Torsion of adnexa may occur in any woman, from in utero to postmenopausal, but it is most common in women of reproductive age. Smorgick et al. in their study reported that the most frequent cause is ovarian cysts (including simple cysts, dermoid cysts, corpus luteum cysts, and benign epithelial tumor) which account for 45.8%, followed by paraovarian cysts (33.3%) in postmenarchal women. Torsion of normal adnexa accounts for only 16.7% of cases in postmenachal women. In contrast in premenarchal girls, the most frequent diagnosis of the cause of adnexal torsion is “torsion of normal adnexa”(35%), followed by simple cysts (30%), dermoid cysts (25%), and paraovarian cysts/malignant ovarian tumors.[2]

Melcer et al. in their study reported that the presence of a multicystic ovary caused by ovulation induction treatment was found in women of reproductive age (20 years to menopause, in 5.5%) and in pregnancy (in 35.5%).[3] Spitzer et al. also reported that assisted reproductive technology (ART) and ovarian stimulation with ovarian hyperstimulation syndrome (OHSS) increases ovarian torsion in pregnant women.[4]

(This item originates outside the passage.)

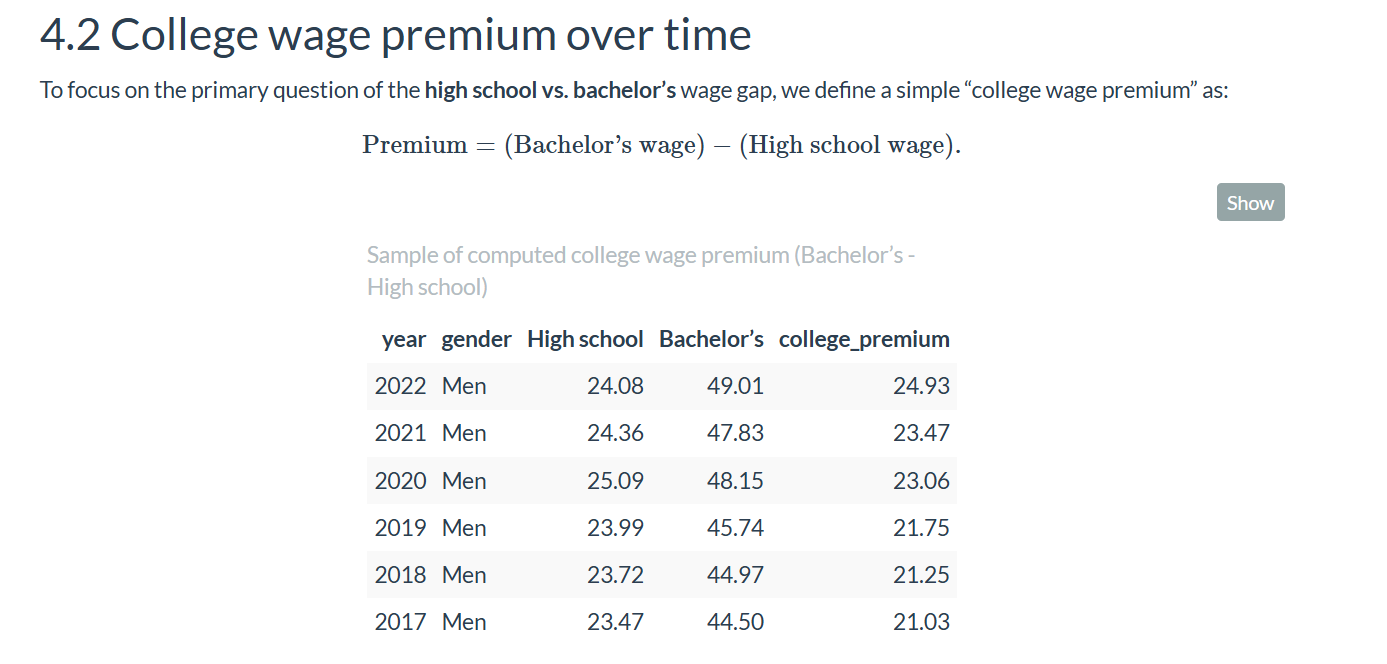
Task: Click the table caption about computed premium
Action: pyautogui.click(x=641, y=271)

Tanaka et al. reported a case of torsion of the normal ovary in the postpartum period. They proposed that a possible reason for the postpartum normal adnexal torsion is the rapid anatomical changes in the pelvis, accompanied by the involution of the uterus while the utero-ovarian ligament remains disproportionately stretched. This allows the normal ovary increased room to move and twist.[5]

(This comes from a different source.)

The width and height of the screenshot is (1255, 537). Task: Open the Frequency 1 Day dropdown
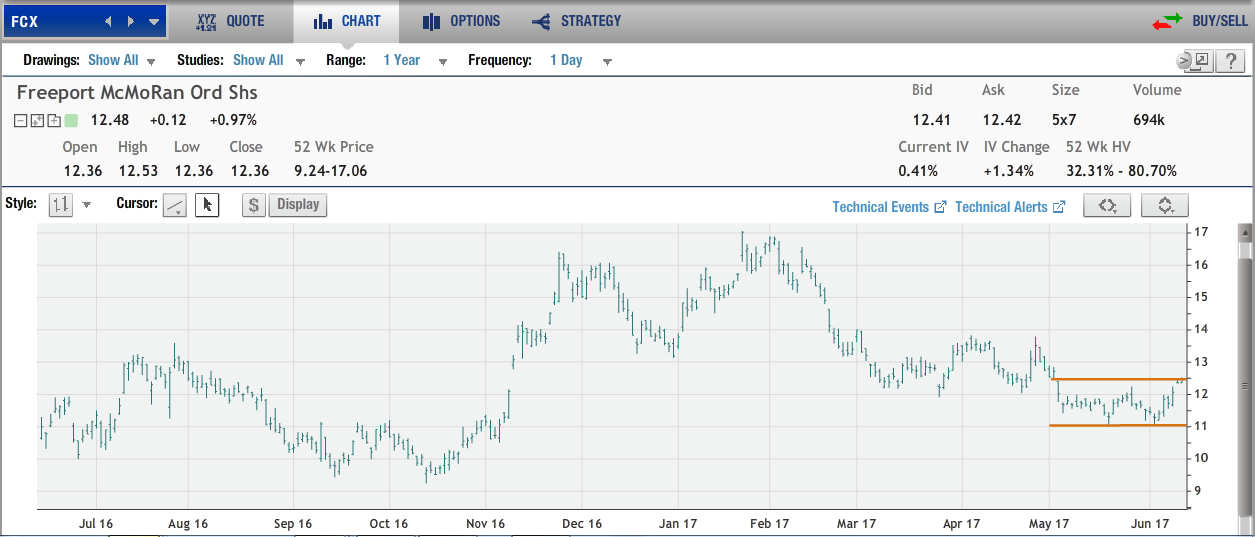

We encountered a very rare case of torsion of normal adnexa in a 31-year-old woman, who was of reproductive age. To the best of our knowledge, the torsion of normal adnexa in a postmenarchal woman, one who is not postpartum, who has not received ART nor OHSS, has not been previously reported. The etiology of torsion of the normal adnexa is also not well defined. In the pediatric population, several authors proposed reasons such as the uterus is relatively small and the utero-ovarian ligaments are disproportionately long, or abrupt changes in intra-abdominal pressure with vomiting and coughing, adnexal venous congestion due to perimenarchal hormone activity, and sudden movement.[6],[7] We propose a new hypothesis: her torsion episode occurred in the proliferative phase 2 weeks after the last menstruation, and hence, a large follicle may have made her ovary temporarily enlarged and therefore easily twisted. Sexual intercourse could have also promoted the possibility of torsion, but this could not be confirmed.

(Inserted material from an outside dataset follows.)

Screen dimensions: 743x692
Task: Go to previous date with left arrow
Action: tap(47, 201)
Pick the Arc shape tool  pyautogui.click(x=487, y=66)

The symptoms of normal adnexal torsion are almost identical to that of torsion with the adnexal tumor. Pansky et al. reported a study that compared normal adnexa to pathologic adnexa in postmenarchal women. In that study, abdominal pain was the most prevalent symptom, followed by nausea and vomiting, and by subfebrile range fever in both groups. The prevalence of an elevated WBC count was also common. There was no significant difference in previous surgery between the two groups.[1] Melcer et al. reported that the torsion occurred slightly more frequently on the right side (53%–70%), and this tendency is similar to torsion of normal adnexa.[3]

On the other hand, the torsion recurrence rate of normal adnexa is much higher than that of pathologic adnexa within 2 or 3 years after the operations. In some literature, the torsion recurrence of normal adnexa happens slightly more frequently on the ipsilateral side.[1],[2] There does not appear to be a significant difference in recurrent rates among the patients of different age groups.[2],[3]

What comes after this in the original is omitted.